● **Brief A**
In the biography of the rapper Sirah, at what age did Mitchell move to Washington with her father?
● **Brief B**
Do these statements agree with the biography of the rapper Sirah? Answer yes or no for each and quote the deciding words. (i) Mitchell was born in Los Angeles. (ii) She stopped creating graffiti after being arrested for it. (iii) She switched from singing to rapping after her father criticized her voice.
● **Brief C**
Carry on the biography of the rapper Sirah from its last sentence.

-- Start of Text to read --

Sara Elizabeth Mitchell (born July 28, 1988), better known by her stage name Sirah , is an American rapper and singer from Los Angeles. She collaborated with Skrillex, on "WEEKENDS!!!", "Kyoto" and the hit single "Bangarang".

Background 
Mitchell was born on Long Island, New York, to a bluesman and an artist. Her youth included poverty, homelessness and alcoholism. She was repeatedly caught creating graffiti; she stopped after being arrested for it. She moved to Washington with her father at age six, but after he died of an overdose, she ended up returning to New York. There, she was arrested several times and eventually absconded to Los Angeles rather than be placed in foster care at age fifteen. For a while, she considered Union Station her home before purchasing a Jeep Cherokee and living in it in a garage in East Los Angeles; in an interview, she stated that she lived out of her car and felt safe in doing so.

Career 
Mitchell moved from singing to rapping after her mother gave a negative review of her voice, and mentioned that the turning point for her was when she heard Big Pun's Capital Punishment.

-- End of Text to read --
-- Start of Given data --

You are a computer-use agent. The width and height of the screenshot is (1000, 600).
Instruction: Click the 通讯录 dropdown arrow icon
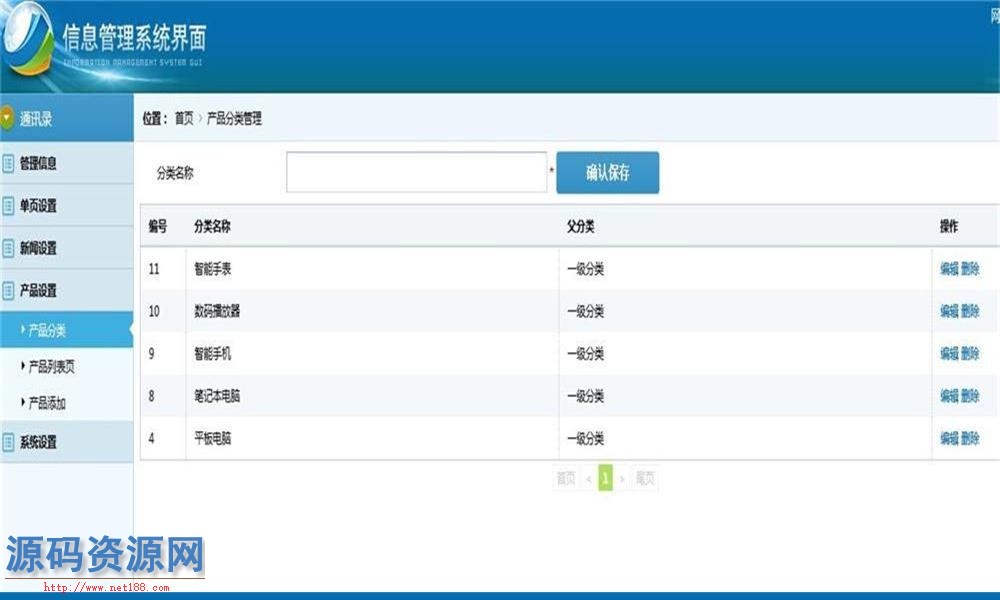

-- End of Given data --

● **Written answer A**
At age six.

● **Written answer B**
(i) No: "Mitchell was born on Long Island, New York"
(ii) Yes: "she stopped after being arrested for it"
(iii) No: "after her mother gave a negative review of her voice"

● **Written answer C**
After moving to Los Angeles, she booked her own tours in such countries as Germany and Romania, sleeping on floors and collecting money from fans. Her first EP, Clean Windows Dirty Floors, was produced by DJ Hoppa. Her first LP, Smile You Have Teeth, was never released. Prior to its intended release, Mitchell's manager sent her a contract demanding $30,000 from the LP's proceeds. She subsequently decided to abandon the album and start anew.

Mitchell met Skrillex after she was contacted by him on MySpace, commending her work and requesting that they work together. The first track, WEEKENDS!!! was the result of Skrillex asking her to rap into his laptop the lyrics she was working on. Their second collaboration, "Bangarang", happened after he called her while he was on tour and asked her to record 16 bars about the Lost Boys. She forgot to close the window before recording it, and thus birds are audible in the recording. Mitchell has also released a mixtape, C.U.L.T.: Too Young to Die. After that she released another EP, Inhale.

Achievements 
At the 55th Annual Grammy Awards, Mitchell and Skrillex won the award for Best Dance Recording for their collaboration Bangarang. It is Mitchell's first Grammy win.

Influences 
Mitchell is influenced by Joni Mitchell, Big Pun, WHY?, Qwel, Black Thought, Erykah Badu, Lauryn Hill, Jewel, and Cat Stevens.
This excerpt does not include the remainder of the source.